European banking supervision has already been focusing on the need to target specific risk areas during the SREP and to prioritise follow-up actions. This will enable to start implementing some of the recommendations of the report as early as in the 2023 cycle. For example, supervisors will apply a new risk tolerance framework to all significant banks to better focus on strategic priorities and key vulnerabilities, with more flexibility in planning activities based on a multi-year SREP.

The Supervisory Board of the ECB will continue to strengthen supervisory practices. In this spirit, it will evaluate the report’s input as part of a review of supervisory processes planned for 2024.

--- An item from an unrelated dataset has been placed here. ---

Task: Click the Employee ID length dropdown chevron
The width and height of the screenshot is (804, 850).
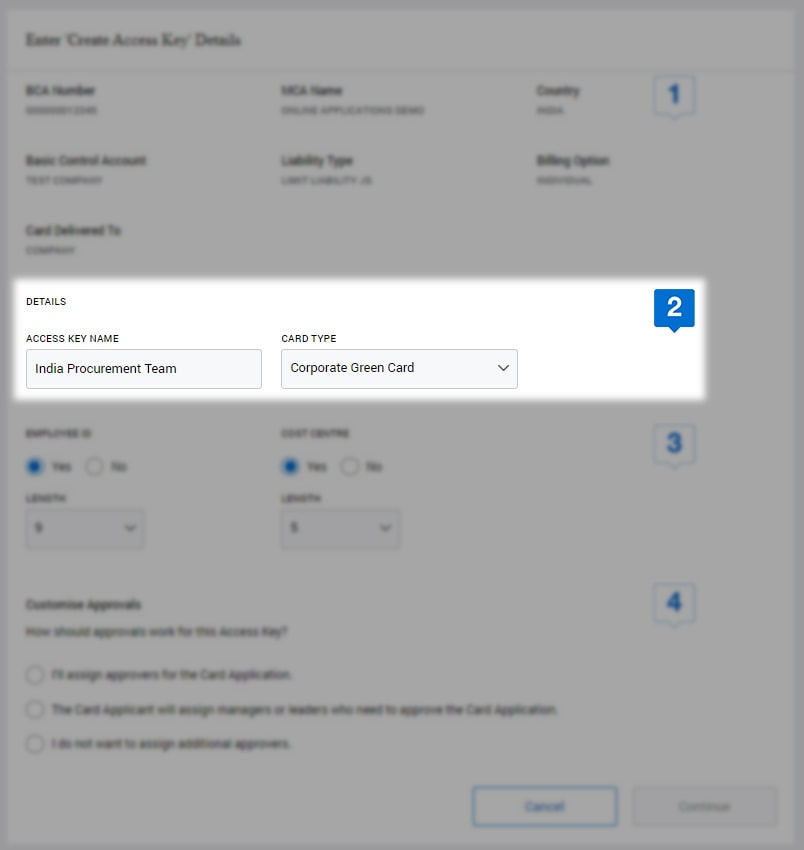Action: point(131,526)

For media queries, please contact François Peyratout, tel.: +49 172 8632 119.

Notes

  • The members of the expert group were:
    • Sarah Dahlgren, former Executive Vice President, Federal Reserve Bank of New York; Partner, McKinsey & Company
    • Matthew Elderfield, former Deputy Governor, Central Bank of Ireland; former Chief Risk Officer, Nordea
    • Ryozo Himino, former Commissioner, Financial Services Agency of Japan (JFSA); former Secretary General, Basel Committee on Banking Supervision
    • Fernando Restoy, Chair of the Financial Stability Institute, Bank for International Settlements; former Deputy Governor, Banco de España
    • Carolyn Rogers, former Secretary General, Basel Committee on Banking Supervision; Senior Deputy Governor, Bank of Canada
  • Ryozo Himino was the Chair of the expert group until 19 March 2023, when he stepped down to take over the position of Deputy Governor of the Bank of Japan as of 20 March 2023.
  • Matthew Elderfield was a member of the expert group until 5 December 2022, when he stepped down to pursue other professional opportunities.
  • Other reviews of European banking supervision are ongoing: the European Commission is expected to soon publish a second report on the functioning of European banking supervision, and the European Court of Auditors is currently carrying out an audit of the ECB’s operational efficiency in supervising banks’ management of non-performing loans.